Dividido en seis secciones (Del pensar, Del nacer, Del Pez, De la fuente, De su piedra y sus peces, Diálogos con mi señor), desde el poemario de Zitarrosa se entiende el resto de su futura obra poético/ musical (el original del libro es de 1962), pues muchos temas, como la soledad, la muerte, el extrañamiento de sí mismo, ya están en este libro fermental. Es posible incluso que ya estuvieran en su creación cotidiana «Milonga para una niña» o la formidable «Milonga de ojos dorados», que aparecerán en «Canta Zitarrosa», vinilo debut del cantor en 1966.
La recuperación de «Sonríe muerte», escrito en el entorno a los 25, 26 años del artista, significa el encuentro con esa cara oculta de la luna en la obra de Alfredo y eso es un gesto de justicia.
Hay que leer a este «Zitarrosa para leer», pues de alguna manera completa la visión del artista. Como señala Amanecer Dotta en el prólogo: «Este libro hay que leerlo verso a verso. Y sufrirlo. Es una manera de entenderlo».
Weiss, una tromba poética
El segundo debut editorial que queremos mencionar en esta entrega es «El corazón discurre» del profesor Gabriel Weiss**
El corazón de Gabriel Weiss es un torbellino y a través de las cincuenta páginas de su primer libro recorre mundos a alta velocidad como en un travelín.
Como en zoom (es inevitable mencionar la cámara), va y viene, respira, se emociona, sube y baja por la historia; desde las aguas apacibles que Nemoroso y su amigo veían discurrir lustrando las piedras del fondo del río, a un acorazado de guerra en el mar del Norte, entre la brumosa noche y el frío que cala los huesos; desde el límpido canto de un gallo en el patio «en la dulce armonía de Salinas» a un momento lleno de pesadillas donde el corazón «se arrastra por un campo minado».
La poesía que presenta Weiss en su estreno es un torbellino, es una tromba en los mediodías del verano.
Discurre entre turbiones de imágenes y señales de este mundo actual, descompuesto, casi hundiéndose y resistente a veces; y los retazos de mundo que el poeta trae a sus poemas los coloca para que dialoguen entre ellos, para que se antepongan o se sumen.
Curiosamente, y como contraposición a la clave enumerativa de aluvión de ese «mi corazón es» y todo lo que es, los recursos técnicos que utiliza el poeta son pocos, se diría esmirriados y economizados a propósito.
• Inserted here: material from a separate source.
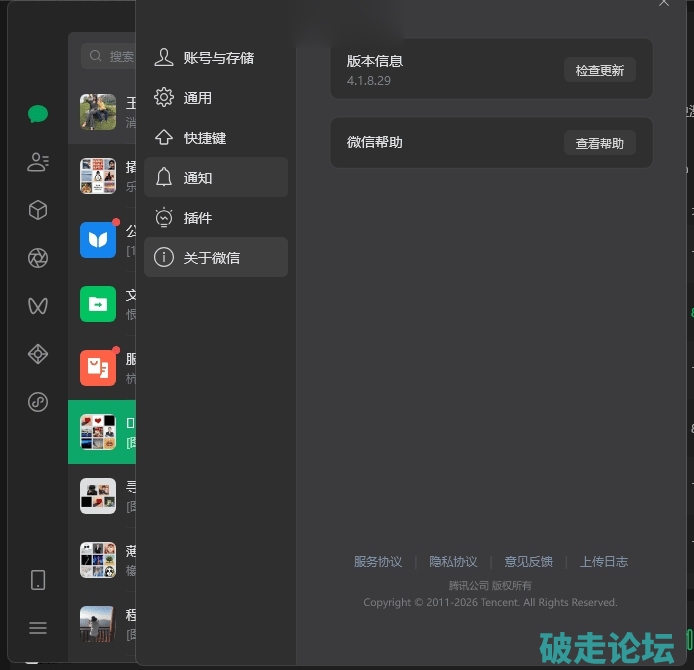Screen dimensions: 694x670
Task: Open the Moments shutter icon
Action: coord(38,259)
No hay puntuación en todo el libro, ni una coma, ni puntos suspensivos. Apenas usa mayúsculas para el comienzo de cada poema (o tramo del largo poema) y para la infinita cantidad de nombres propios, y algún signo de interrogación para formular una pregunta. Y nada más.
Sin embargo, de los versos de Weiss emerge una musicalidad tenue o demoledora según él poeta la regule.
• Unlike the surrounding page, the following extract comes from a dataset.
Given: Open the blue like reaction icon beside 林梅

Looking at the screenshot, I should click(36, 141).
Un corazón encadenado a una tormenta es de temer, como es de temer cuando suena como un piano «que adorna un blues/ con sus dedos Sharif el cuervo». Porque ese piano suena en el fondo de la cueva y ni esa límpida patada en la pelota que enviara el vasco Cea en la final del 30 alivia las cosas. Mi corazón es un perro sarnoso espeta Weiss y lo acompaña otro piano indescifrable, nada menos el que aporreara Tom Waits en «Rain Dogs».
Ahora el corazón discurre en un hermoso libro, con tapa de Aute, prólogo de Benavídez y diseño de Maca, nada menos.
* «Sonríe muerte» de Alfredo Zitarrosa en Planeta Ediorial, 41 páginas, más anexo con fotos.
** «El corazón discurre» de Gabriel Weiss, editorial Yaugurú, 62 páginas.